:: Exercise material ::

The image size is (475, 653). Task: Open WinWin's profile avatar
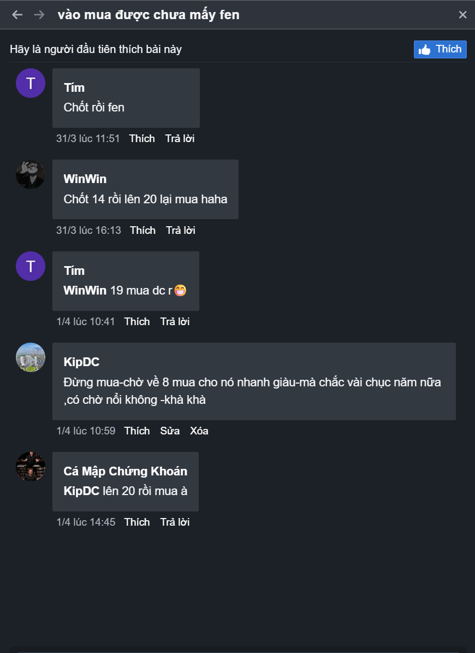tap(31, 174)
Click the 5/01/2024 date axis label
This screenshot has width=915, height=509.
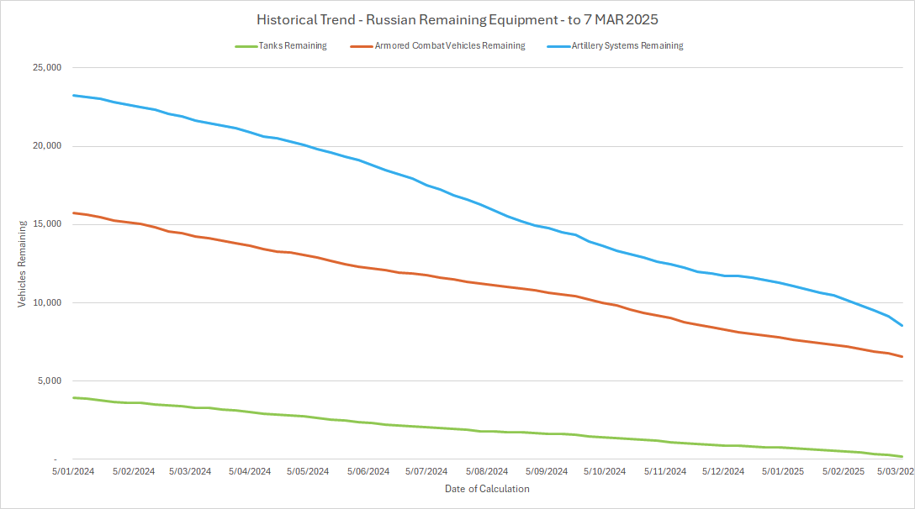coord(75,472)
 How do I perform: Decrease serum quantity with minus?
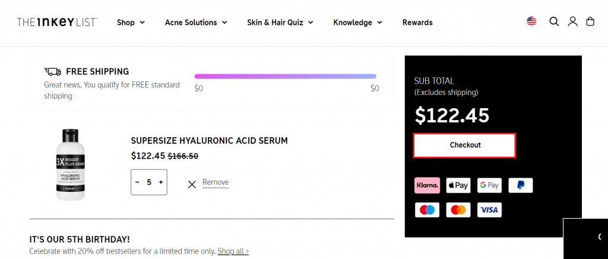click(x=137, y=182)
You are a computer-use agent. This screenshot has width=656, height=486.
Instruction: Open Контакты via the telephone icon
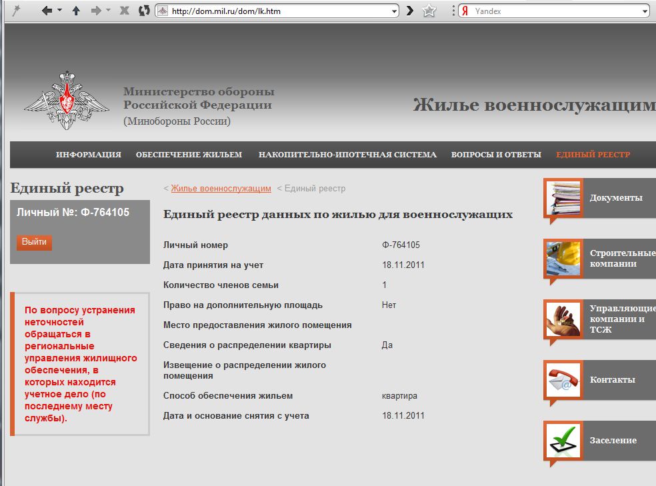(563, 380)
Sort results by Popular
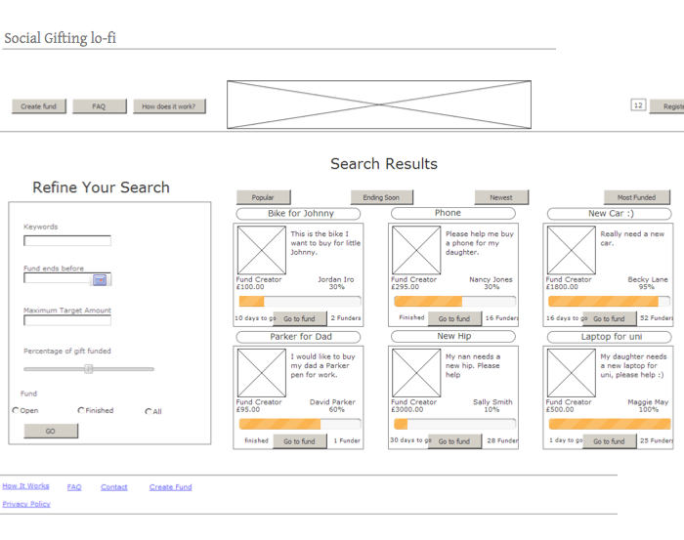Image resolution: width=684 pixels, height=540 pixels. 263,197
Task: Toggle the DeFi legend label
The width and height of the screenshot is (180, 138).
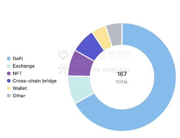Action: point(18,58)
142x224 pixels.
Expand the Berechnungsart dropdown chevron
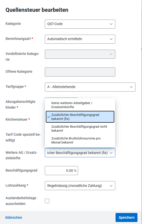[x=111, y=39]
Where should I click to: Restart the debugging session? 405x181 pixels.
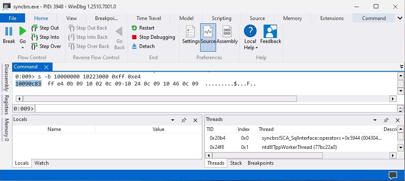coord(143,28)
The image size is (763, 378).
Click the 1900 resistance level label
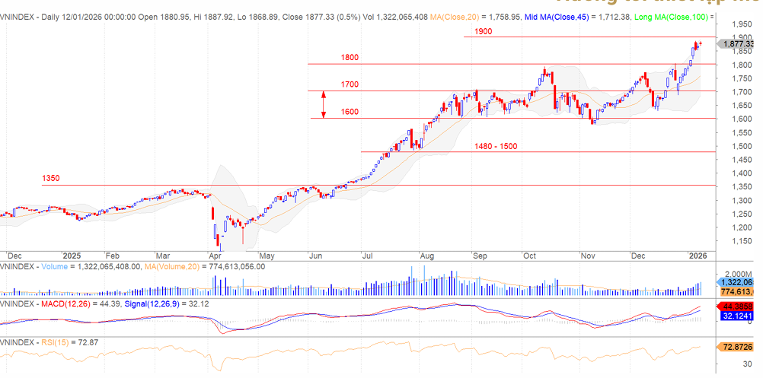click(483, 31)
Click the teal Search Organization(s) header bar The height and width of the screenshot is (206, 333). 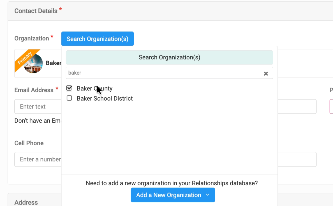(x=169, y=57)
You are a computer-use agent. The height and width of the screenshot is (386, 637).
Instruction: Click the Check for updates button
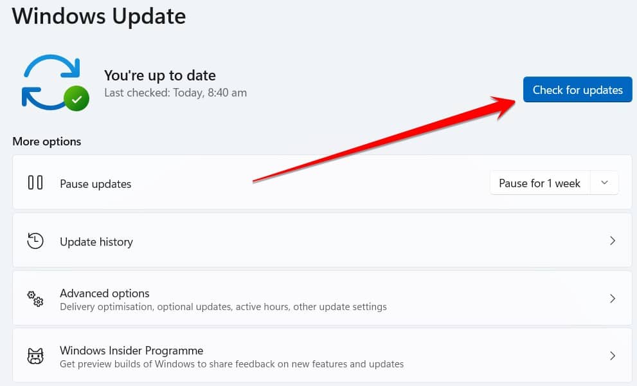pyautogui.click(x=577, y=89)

:::
:: Exercise material ::

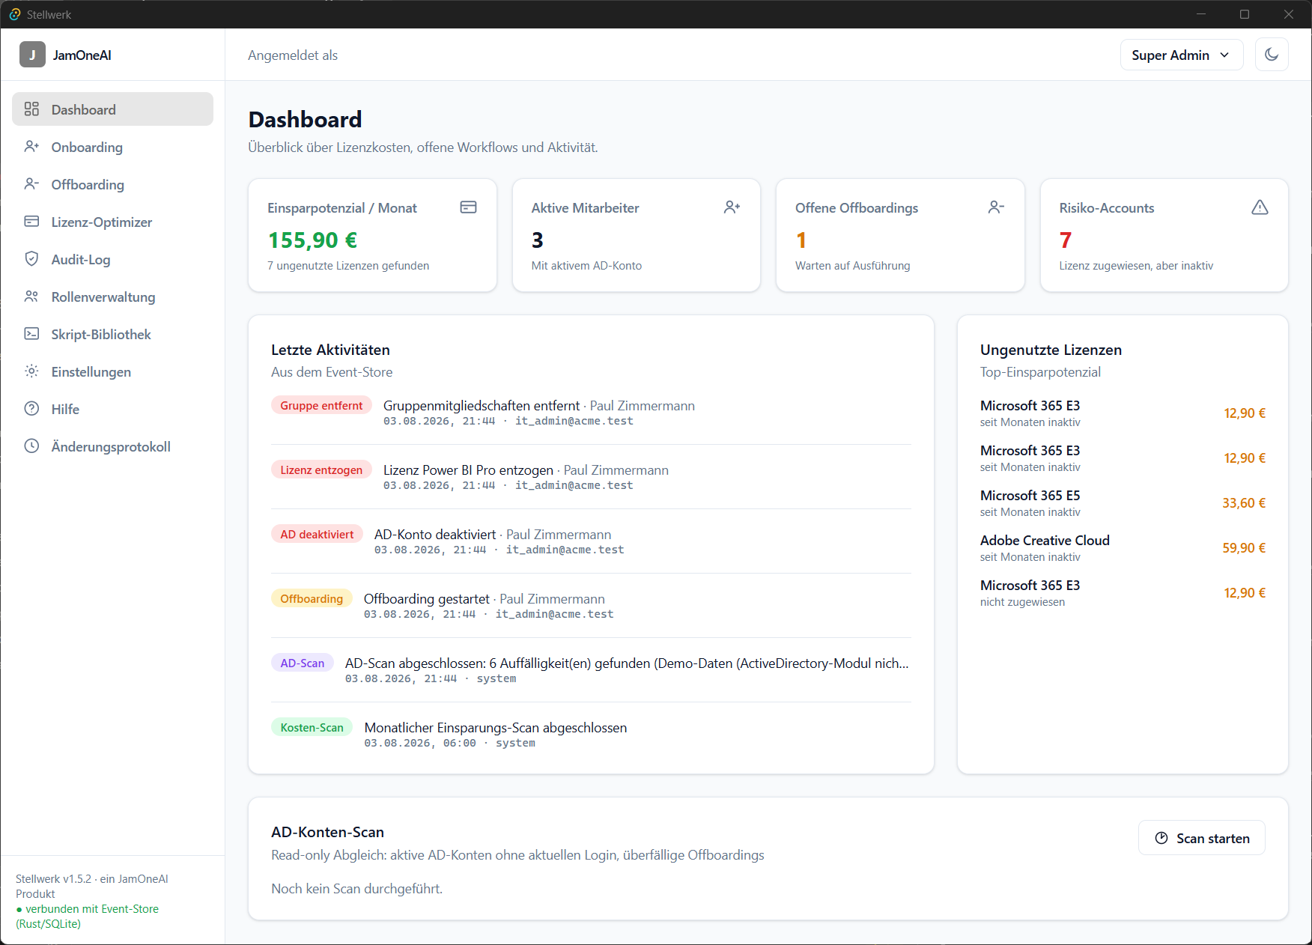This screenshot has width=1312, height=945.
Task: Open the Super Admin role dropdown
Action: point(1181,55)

:::

### Description of the task
All lines of the data above that include the word "computer" must be shown.

### Exercise output
You are a computer-use agent. This screenshot has width=656, height=486.
You are a computer-use agent. The height and width of the screenshot is (386, 637).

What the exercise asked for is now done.